Q. Why have some men curled hair, and some smooth? A. From the superior degree of heat in some men, which makes the hair curl and grow upward; this is proved by a man’s having smooth hair when he goes into a hot bath, and it afterwards becomes curled. Therefore keepers of baths have often curled hair, as also Ethiopians and choleric men. But the cause of this smoothness, is the abundance of moist humours.
Q. Why do women show ripeness by hair in their privy parts, and not elsewhere, but men in their breasts?
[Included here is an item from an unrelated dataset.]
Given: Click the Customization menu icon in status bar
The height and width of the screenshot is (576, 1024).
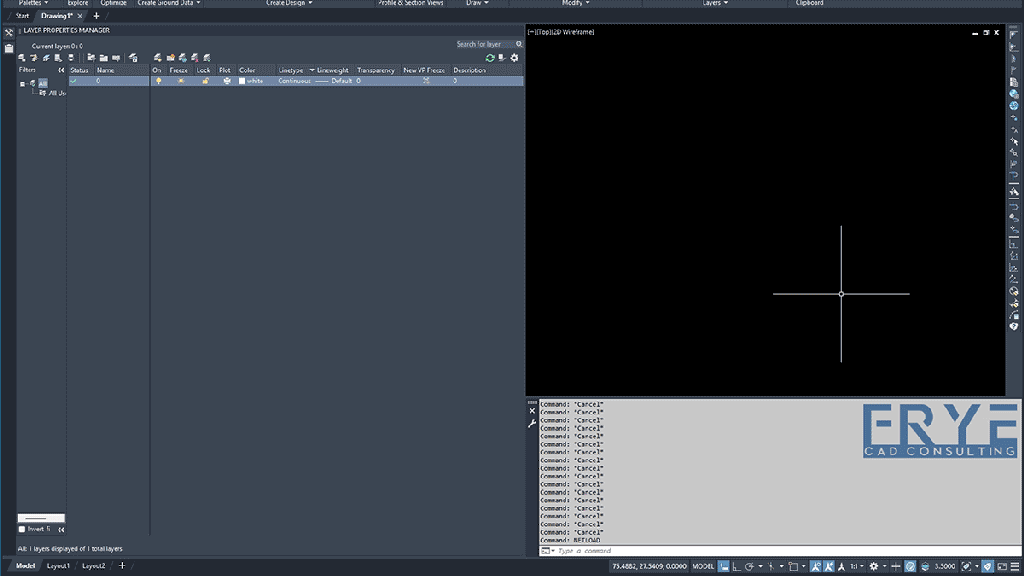Looking at the screenshot, I should 1015,566.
A. Because in men and women there is abundance of humidity in that place, but most in women, as men have the mouth of the bladder in that place, where the urine is contained, of which the hair in the breast is engendered, and especially that about the navel. But of women in general, it is said, that the humidity of the bladder of the matrix, or womb, is joined and meeteth in that lower secret place, and therefore is dissolved and separated in that place into vapours and fumes, which are the cause of hair. And the like doth happen in other places, as in the hair under the arms.
Q. Why have not women beards? A. Because they want heat; which is the case with some effeminate men, who are beardless from the same cause, to have complexions like women.
Q. Why doth the hair grow on those that are hanged? A. Because their bodies are exposed to the sun, which, by its heat doth dissolve all moisture into the fume or vapour of which the hair doth grow.
Q. Why is the hair of the beard thicker and grosser than elsewhere; and the more men are shaven, the harder and thicker it groweth? A. Because by so much as the humours or vapours of a liquid are dissolved and taken away, so much the more doth the humour remaining draw to the same; and therefore the more the hair is shaven, the thicker the humours gather which engender the hair, and cause it to wax hard.
Q. Why are women smooth and fairer than men? A. Because in women much of the humidity and superfluity, which are the matter and cause of the hair of the body, is expelled with their monthly terms; which superfluity, remaining in men, through vapours passes into hair.